The coronavirus pandemic has revealed startling deficiencies in many companies’ sourcing strategy and supply chains. Supermarkets were unable restock their shelves when demand for home basics like peanut butter and toilet paper surged [1]. Healthcare providers could not get adequate supplies of PPE and ventilators as the COVID-19 caseload increased and distributors and manufacturers struggled to find supplies, ramp up manufacturing, bring on sub-contractors, and source materials from alternative vendors.

For some companies and their customers, it was a sobering experience to see how lack of visibility and contingency plans [2], lean/just-in-time inventories, inflexible and highly concentrated factories, and overseas suppliers and manufacturers, particularly in China, exacerbated a supply crisis. Even in normal times, purchased inputs may constitute most of product cost and sourcing strategy can make or break the supply chain.

In this Brief, we present a sourcing strategy diagnostic framework. It can help you prepare a better sourcing strategy whether or not you’ve experienced a shock. The framework entails five modules. The objective within each is to baseline current practices, performance, and capabilities (people, process and systems), and to identify improvement opportunities.

Sourcing strategy evaluation – five diagnostic modules

  1. Spend & Supplier Profile

The diagnostic begins with the most fundamental information: what are you buying and from whom? Typical questions include:

  • How much is being spent? For what? In which business unit?
  • What is each supplier’s share of the spend? What share are we of the supplier’s business?
  • What is the nature of the relationship?
  • Are supplier contracts in place? What is the mix of contract vs spot buying?
  • What are the service level agreements (SLAs) by supplier and commodity?
  • What is the process for renewing contracts and bringing in new suppliers?
  • How are the buying practices and pricing terms aligned?
  1. Supplier Performance Scorecard

The supplier scorecard measures absolute performance and performance relative to internal targets and external benchmarks. While product quality and order fulfillment metrics are the most common measures, increasingly scorecards track compliance to trade rules, strategic material regulations, data privacy, security, safety, environmental, sustainability and other corporate social responsibility policies and goals.

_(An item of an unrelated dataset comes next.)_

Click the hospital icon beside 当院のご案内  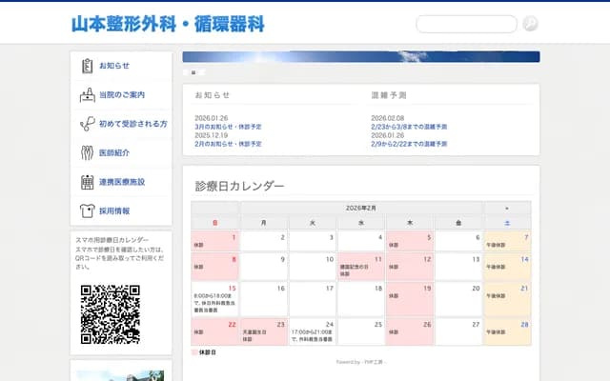[88, 95]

  • What is the commodity sourcing strategy and how does each supplier fit?
  • What are the main areas of focus and objectives for sourcing in the year ahead?
  • How well are suppliers performing against objectives, SLAs and external benchmarks?
  • What mechanisms are deployed to measure and track supplier performance and costs?
  • How are the results used to improve quality, service and cost (total cost of ownership, TCO) performance?
  • How are suppliers’ unique value-adds measured, e.g., innovation, new product development?
  • How well does each supplier comply with internal policies, corporate governance, local rules/regulations and supplier agreements/SLAs?
  1. Risk & Resilience

In recent years, risk management [3] has taken a backseat to cost and efficiency considerations at many companies. This was made painfully clear in the pandemic when Chinese suppliers shut down or air cargo capacity from Europe evaporated overnight. Some supply risks cannot be entirely avoided, but agile sourcing can effectively mitigate them.

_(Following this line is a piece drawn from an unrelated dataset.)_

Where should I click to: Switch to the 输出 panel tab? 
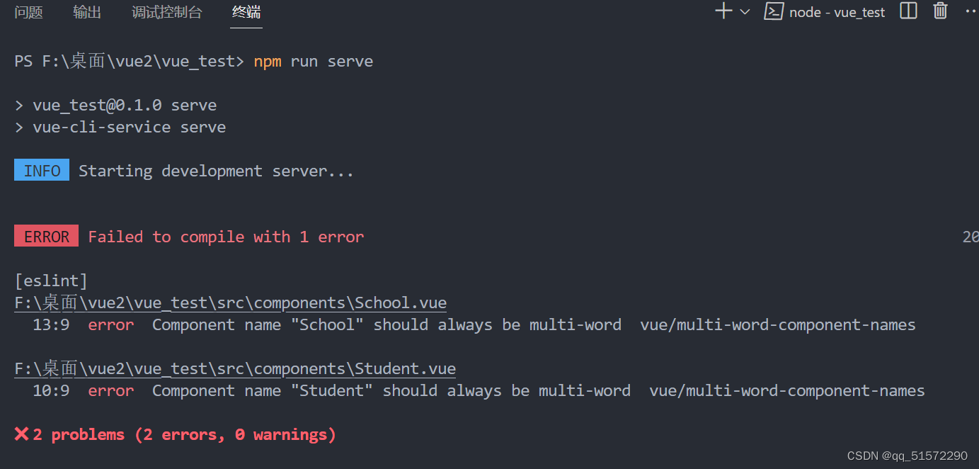[87, 12]
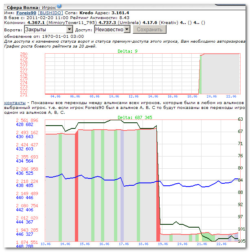Click the 20.06 date label on rating chart
Viewport: 250px width, 252px height.
212,96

  • What is the profile of suppliers and spend by country of origin, manufacturing site, distribution network? How concentrated is it?
  • What visibility is there to second and third tier suppliers? What is the company’s total exposure to a region, country, raw material, or resupply route?
  • Are there backup suppliers, factories, distribution centers, and transportation routes? Have these alternatives been tested?
  • What are the procurement lead times, how rigid/flexible are they? What is the total end-to-end replenishment cycle time for finished goods?
  • Are supply contingency plans in place within the company and at suppliers (and the suppliers’ suppliers?)
  1. Sales, Inventory and Operations Planning

A company’s sales, inventory and operations planning (SIOP) [4] processes seek to adjust supply or demand, set inventory policies and procure supplies accordingly, allocate available products and resources, and ultimately maximize both customer satisfaction and company objectives.

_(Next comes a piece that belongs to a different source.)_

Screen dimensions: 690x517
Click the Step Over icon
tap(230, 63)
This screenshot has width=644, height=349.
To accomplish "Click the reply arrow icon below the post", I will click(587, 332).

In the sourcing strategy SIOP diagnostic module, key questions include:

  • How is sourcing integrated into SIOP processes?
  • What inventory levels/days of supply are maintained (internally and across the supply chain)? How are inventory deployment decisions made?
  • How is supplier performance impacting inventories/working capital and customer service/TCO performance?
  • Is the supply base adept at supporting new product development and rollouts?
  1. Design Innovation

At times, sourcing may be highly constrained by the product design and custom materials specifications. Opportunities may lie in redesigning the product or material specs for more agile manufacturability and sourcing.

  • Can unique or custom items be respecified to simplify the buy and increase commonality across products and company divisions? How many suppliers are capable of meeting the specification?
  • Do the bills of materials allow for substitutions or alternative builds and routings?
  • Can suppliers add more value? When, where and how?
  • Is there too much reliance on suppliers for core design expertise?

Designing an improvement plan

The sourcing strategy diagnostic provides a baseline to craft an improvement action plan aligned to sourcing value creation stages: control, optimize, and innovate. The first stage, control, forms the solid foundation for analysis and making informed decisions. As the foundation is being built out, initiatives to optimize sourcing decisions and increase sourcing resiliency can be launched in parallel, accelerating benefits.

Value Creation through Improvements in Sourcing Strategy

Source: New Harbor Consultants

What comes next?

We are often asked where to start. It may be in a specific division with the most critical challenges. In other situations, several diagnostic modules may be well understood, while others still require research. Or the company board may be asking a specific question, such as “How exposed are we to China?”

The sourcing strategy diagnostic is just the beginning. The resulting awareness and insights enable developing a roadmap for “quick win” improvements and more comprehensive change programs, typically spanning sourcing strategy, process, systems and organization. At the same time, the diagnostic motivates additional initiatives across the broader supply chain, including product line simplification, pricing rationalization, manufacturing strategy, offshoring vs near-shoring and distribution network design.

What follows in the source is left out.